Items listed in a dataset
--------------------------------

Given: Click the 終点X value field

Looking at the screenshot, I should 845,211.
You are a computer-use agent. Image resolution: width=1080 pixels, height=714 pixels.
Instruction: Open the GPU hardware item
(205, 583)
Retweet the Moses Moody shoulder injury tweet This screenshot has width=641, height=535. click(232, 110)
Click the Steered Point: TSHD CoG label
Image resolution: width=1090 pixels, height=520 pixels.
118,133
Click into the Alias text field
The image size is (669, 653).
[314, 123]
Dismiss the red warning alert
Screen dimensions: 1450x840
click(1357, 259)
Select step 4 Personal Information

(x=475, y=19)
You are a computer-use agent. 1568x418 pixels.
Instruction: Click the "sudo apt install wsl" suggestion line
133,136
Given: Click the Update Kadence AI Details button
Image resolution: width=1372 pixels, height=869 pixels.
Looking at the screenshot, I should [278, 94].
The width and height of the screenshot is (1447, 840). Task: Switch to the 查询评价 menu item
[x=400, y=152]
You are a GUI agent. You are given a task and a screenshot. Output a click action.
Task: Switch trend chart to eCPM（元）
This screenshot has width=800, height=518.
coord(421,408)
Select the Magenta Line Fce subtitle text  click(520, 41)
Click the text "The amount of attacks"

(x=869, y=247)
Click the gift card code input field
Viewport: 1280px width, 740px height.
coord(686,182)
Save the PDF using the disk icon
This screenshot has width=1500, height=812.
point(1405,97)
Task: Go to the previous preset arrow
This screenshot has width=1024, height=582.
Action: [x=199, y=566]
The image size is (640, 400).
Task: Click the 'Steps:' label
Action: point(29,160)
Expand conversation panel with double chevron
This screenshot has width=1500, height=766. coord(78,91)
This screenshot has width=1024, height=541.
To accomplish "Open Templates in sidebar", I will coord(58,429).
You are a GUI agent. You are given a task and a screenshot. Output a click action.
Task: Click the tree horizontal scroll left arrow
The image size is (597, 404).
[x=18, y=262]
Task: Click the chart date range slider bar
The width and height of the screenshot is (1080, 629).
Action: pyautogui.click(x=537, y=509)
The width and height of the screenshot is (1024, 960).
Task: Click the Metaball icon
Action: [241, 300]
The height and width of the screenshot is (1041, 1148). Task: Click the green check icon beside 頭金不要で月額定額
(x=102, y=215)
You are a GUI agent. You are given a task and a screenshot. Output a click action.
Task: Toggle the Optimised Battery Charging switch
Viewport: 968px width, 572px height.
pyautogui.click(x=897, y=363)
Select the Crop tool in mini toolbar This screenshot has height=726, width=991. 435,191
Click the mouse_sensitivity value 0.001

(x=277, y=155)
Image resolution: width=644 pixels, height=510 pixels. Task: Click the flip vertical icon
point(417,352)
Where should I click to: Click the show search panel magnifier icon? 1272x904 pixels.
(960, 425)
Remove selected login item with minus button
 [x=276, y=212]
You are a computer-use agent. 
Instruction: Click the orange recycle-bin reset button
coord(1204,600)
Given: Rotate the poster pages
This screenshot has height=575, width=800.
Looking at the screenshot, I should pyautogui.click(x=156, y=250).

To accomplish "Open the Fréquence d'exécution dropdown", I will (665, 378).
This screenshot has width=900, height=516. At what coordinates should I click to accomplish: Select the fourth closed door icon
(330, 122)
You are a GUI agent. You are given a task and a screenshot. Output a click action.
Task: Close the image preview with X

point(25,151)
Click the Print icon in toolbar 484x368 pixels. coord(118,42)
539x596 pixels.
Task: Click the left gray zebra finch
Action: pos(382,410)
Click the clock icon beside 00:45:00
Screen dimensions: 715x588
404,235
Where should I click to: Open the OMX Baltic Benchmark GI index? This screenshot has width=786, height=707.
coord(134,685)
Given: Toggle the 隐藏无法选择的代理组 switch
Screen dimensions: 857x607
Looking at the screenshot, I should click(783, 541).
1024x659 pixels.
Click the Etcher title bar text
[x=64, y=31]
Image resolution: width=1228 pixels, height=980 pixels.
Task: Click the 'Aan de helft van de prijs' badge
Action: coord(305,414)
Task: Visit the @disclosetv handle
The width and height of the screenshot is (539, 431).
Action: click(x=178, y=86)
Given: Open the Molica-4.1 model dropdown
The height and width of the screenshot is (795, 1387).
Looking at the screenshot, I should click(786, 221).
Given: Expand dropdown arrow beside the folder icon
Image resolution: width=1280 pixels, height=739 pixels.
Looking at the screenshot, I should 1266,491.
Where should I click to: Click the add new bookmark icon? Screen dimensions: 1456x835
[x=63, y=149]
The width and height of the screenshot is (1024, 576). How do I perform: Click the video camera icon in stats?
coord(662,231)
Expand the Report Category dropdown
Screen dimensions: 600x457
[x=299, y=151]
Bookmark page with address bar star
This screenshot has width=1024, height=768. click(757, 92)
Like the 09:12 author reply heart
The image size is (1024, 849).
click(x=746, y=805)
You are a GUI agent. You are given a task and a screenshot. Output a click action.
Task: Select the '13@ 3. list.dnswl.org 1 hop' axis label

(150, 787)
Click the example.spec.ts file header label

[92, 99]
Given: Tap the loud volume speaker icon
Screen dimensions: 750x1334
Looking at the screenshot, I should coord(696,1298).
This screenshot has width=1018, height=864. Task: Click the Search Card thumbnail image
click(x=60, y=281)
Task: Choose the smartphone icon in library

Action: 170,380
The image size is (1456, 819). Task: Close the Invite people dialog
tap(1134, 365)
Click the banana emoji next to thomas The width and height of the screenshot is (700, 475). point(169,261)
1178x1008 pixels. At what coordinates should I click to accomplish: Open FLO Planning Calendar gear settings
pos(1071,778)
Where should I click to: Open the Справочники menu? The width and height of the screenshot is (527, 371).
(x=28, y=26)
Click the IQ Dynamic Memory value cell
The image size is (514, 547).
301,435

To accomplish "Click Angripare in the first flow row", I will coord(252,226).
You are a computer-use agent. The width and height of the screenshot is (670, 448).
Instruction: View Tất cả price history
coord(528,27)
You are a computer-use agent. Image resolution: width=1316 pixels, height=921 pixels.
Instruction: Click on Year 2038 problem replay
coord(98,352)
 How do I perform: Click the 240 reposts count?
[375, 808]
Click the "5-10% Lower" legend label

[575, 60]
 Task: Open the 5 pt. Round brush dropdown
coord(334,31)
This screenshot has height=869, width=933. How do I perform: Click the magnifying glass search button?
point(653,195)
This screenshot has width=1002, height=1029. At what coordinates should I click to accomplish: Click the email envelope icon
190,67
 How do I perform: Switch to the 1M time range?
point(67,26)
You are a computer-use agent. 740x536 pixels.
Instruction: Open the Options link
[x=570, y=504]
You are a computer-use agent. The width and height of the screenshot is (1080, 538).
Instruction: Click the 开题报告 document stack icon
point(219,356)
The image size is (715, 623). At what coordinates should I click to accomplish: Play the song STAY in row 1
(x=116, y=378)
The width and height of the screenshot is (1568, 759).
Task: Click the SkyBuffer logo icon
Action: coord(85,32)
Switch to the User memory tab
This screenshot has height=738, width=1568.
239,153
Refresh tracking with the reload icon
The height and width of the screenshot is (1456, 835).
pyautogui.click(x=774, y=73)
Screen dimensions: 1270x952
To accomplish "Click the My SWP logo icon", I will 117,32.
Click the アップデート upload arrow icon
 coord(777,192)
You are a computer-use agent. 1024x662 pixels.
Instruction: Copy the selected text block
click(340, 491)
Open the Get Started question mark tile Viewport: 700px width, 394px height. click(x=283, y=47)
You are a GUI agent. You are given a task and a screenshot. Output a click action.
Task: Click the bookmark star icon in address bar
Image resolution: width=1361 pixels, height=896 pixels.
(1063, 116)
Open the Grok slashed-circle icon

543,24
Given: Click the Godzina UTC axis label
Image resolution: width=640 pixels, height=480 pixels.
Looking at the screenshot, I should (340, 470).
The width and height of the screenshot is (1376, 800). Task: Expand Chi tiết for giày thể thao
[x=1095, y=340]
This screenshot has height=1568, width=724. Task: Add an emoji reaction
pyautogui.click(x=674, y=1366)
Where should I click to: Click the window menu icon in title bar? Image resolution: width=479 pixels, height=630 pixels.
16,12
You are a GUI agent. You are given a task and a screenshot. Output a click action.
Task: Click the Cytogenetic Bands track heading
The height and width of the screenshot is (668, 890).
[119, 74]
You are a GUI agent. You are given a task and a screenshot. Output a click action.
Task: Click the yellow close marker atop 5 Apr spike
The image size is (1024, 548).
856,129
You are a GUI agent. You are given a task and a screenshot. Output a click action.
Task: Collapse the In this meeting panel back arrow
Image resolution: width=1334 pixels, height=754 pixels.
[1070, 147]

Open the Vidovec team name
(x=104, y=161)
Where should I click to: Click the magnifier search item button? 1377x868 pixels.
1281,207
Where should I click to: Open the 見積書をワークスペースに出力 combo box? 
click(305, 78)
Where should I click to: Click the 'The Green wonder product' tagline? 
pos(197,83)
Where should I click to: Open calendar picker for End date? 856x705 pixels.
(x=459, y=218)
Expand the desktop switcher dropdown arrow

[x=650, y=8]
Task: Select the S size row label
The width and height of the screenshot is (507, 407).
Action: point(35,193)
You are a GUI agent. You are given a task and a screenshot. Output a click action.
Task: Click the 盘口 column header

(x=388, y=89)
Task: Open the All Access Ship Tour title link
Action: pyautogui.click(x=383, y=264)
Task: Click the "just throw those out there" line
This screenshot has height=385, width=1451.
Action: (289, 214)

--------------------------------

*Work task*. Provide only the count of lines within the entries above that include the string "chart".

*Result of the task*. 2